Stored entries
* * * * * * * * *

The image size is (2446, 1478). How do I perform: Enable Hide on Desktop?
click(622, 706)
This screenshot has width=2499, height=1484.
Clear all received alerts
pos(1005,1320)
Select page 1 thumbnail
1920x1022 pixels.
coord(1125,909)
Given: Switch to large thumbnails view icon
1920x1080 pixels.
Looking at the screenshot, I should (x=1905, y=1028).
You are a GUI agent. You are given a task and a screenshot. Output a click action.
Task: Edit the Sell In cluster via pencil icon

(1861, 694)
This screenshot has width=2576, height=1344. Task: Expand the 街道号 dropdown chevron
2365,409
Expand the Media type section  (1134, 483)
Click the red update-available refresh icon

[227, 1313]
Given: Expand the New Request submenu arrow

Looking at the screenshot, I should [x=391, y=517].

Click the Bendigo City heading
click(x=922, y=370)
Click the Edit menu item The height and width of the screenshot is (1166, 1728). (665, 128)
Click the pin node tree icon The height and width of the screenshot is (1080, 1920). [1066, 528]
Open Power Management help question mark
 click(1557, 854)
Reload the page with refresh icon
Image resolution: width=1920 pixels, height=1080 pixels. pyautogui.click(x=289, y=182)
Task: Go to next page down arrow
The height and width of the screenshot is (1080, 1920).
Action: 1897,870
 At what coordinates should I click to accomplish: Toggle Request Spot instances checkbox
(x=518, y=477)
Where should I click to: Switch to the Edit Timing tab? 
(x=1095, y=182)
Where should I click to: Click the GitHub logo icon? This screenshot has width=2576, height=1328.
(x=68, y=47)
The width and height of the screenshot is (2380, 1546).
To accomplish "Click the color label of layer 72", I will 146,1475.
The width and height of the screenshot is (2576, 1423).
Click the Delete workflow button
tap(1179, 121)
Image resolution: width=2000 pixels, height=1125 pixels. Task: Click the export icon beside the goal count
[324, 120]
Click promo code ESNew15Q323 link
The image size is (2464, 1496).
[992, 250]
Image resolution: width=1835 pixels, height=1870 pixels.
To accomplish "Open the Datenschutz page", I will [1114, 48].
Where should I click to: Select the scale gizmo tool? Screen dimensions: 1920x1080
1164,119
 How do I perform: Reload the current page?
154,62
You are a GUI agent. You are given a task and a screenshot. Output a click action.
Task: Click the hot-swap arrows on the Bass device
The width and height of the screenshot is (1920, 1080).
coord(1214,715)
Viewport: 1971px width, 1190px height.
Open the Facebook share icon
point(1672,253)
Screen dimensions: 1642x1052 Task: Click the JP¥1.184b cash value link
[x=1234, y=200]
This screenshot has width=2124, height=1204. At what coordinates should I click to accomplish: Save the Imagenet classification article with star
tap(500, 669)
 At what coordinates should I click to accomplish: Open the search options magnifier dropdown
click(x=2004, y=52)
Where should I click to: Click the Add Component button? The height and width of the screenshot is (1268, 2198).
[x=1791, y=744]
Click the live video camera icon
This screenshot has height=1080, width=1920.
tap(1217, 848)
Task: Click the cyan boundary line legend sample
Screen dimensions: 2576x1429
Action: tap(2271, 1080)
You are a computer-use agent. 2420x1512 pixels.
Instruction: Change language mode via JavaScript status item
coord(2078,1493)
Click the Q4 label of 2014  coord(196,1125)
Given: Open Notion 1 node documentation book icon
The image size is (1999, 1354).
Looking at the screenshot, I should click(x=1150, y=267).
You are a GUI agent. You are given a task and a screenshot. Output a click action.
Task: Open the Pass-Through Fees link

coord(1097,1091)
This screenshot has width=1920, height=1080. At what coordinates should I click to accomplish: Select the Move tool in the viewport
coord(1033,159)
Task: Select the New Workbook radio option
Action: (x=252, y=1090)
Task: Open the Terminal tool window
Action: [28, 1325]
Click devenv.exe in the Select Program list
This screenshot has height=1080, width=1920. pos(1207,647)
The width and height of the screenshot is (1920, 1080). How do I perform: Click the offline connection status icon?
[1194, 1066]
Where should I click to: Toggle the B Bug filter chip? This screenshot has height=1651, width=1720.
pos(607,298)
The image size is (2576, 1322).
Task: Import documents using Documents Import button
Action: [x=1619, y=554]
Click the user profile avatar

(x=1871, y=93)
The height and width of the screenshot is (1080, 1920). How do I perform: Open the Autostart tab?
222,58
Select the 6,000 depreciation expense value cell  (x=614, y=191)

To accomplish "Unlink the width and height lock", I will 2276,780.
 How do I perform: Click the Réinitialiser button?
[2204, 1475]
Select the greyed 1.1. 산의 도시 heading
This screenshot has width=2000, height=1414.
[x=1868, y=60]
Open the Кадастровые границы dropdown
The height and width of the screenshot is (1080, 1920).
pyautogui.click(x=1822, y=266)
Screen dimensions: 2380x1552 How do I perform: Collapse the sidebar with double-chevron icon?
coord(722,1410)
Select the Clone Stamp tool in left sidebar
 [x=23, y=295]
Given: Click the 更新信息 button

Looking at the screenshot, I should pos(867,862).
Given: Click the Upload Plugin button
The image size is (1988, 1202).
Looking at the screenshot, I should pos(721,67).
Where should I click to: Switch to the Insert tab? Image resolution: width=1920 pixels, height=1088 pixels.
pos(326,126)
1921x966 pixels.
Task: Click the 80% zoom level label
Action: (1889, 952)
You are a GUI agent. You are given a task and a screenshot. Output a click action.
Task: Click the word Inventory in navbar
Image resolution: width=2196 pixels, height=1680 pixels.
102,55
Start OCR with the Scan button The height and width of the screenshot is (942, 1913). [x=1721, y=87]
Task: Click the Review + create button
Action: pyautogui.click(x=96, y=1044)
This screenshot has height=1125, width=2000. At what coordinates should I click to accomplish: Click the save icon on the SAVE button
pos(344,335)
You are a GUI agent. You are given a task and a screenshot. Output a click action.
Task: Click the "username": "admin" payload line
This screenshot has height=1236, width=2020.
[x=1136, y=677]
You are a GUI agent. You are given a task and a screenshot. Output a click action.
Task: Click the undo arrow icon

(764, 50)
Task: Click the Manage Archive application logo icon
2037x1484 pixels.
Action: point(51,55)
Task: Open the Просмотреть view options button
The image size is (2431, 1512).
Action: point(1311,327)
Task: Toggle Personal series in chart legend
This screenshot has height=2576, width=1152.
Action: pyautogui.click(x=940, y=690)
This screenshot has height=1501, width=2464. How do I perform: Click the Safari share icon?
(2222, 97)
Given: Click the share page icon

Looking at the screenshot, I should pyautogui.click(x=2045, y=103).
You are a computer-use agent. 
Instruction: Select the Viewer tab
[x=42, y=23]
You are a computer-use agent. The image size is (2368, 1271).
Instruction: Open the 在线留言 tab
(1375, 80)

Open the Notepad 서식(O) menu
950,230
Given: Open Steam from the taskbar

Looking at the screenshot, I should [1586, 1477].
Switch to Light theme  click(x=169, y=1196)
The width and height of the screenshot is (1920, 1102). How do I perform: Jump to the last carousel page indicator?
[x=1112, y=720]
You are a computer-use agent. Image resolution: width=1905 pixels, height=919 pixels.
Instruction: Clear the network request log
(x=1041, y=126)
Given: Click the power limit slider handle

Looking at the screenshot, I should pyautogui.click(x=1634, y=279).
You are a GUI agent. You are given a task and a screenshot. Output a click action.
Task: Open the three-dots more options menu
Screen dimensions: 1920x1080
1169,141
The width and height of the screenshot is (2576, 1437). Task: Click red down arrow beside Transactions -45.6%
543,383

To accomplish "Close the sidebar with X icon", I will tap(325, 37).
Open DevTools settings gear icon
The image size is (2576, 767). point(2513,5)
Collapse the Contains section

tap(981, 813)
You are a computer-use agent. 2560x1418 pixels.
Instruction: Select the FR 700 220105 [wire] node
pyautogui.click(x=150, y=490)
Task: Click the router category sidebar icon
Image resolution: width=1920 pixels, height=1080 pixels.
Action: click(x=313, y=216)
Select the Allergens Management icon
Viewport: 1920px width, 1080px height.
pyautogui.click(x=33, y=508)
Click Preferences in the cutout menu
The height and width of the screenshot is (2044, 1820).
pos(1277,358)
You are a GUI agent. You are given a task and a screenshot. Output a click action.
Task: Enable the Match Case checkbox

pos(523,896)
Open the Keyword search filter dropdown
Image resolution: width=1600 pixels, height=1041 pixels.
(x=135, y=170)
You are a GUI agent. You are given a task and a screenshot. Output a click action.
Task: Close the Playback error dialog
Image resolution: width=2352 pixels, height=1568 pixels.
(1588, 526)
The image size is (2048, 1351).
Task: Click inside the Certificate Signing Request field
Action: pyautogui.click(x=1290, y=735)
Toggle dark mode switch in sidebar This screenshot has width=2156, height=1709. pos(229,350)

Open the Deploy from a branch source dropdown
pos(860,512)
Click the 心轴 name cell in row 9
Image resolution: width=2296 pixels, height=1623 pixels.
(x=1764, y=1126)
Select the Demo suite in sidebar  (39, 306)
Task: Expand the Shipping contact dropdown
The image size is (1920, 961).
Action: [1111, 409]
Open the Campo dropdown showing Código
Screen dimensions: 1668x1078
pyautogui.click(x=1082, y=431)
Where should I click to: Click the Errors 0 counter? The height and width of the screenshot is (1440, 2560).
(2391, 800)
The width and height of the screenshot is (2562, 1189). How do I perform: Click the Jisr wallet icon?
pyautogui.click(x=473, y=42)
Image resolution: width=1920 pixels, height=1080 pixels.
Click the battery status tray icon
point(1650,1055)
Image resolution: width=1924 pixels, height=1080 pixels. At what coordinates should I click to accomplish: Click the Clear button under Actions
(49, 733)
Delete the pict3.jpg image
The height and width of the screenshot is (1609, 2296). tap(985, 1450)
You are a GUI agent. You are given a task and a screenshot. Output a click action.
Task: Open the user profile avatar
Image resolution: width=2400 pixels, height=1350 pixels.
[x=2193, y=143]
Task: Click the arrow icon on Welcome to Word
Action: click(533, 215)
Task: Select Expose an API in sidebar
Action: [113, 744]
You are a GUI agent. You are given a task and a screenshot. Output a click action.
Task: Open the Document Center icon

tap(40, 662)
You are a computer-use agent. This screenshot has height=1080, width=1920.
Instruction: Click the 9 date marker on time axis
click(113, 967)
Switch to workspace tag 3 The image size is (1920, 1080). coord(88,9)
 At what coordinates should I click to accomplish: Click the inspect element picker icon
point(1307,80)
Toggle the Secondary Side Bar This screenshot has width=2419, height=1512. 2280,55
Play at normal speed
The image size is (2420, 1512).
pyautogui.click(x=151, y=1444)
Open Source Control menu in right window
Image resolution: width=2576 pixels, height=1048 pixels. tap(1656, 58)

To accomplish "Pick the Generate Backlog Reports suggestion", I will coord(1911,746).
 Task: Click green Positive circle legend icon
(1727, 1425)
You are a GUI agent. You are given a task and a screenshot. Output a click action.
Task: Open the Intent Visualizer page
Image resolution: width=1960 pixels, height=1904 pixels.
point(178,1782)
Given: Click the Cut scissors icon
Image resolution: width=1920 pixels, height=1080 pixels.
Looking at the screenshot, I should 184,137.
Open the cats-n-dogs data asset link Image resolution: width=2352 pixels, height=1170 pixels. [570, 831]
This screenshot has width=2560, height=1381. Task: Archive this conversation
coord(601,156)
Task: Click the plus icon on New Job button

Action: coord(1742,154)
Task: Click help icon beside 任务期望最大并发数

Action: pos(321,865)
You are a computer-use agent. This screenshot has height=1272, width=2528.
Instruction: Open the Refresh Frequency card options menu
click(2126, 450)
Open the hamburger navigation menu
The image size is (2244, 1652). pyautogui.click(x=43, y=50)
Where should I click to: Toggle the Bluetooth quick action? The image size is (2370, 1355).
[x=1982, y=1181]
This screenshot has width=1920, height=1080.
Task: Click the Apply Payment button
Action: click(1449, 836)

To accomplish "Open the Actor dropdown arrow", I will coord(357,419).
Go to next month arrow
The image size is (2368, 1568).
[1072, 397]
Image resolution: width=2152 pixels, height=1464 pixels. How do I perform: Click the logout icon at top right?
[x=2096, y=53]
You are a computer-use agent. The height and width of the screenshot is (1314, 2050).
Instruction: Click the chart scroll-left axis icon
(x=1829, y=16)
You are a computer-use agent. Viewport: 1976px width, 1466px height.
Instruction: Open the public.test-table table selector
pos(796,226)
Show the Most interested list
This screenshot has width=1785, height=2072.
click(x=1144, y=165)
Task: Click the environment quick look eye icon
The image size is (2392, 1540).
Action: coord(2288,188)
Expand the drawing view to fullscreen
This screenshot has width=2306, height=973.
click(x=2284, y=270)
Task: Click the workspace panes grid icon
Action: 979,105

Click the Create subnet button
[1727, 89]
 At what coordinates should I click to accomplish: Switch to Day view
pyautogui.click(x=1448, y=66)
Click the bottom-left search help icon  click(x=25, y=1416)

* * * * * * * * *

EXERCISE OBJECTIVE:
Find and copy every line in the entries above where the string "Close" occurs.

FINISHED EXERCISE:
To accomplish "Close the sidebar with X icon", I will tap(325, 37).
Task: Close the Playback error dialog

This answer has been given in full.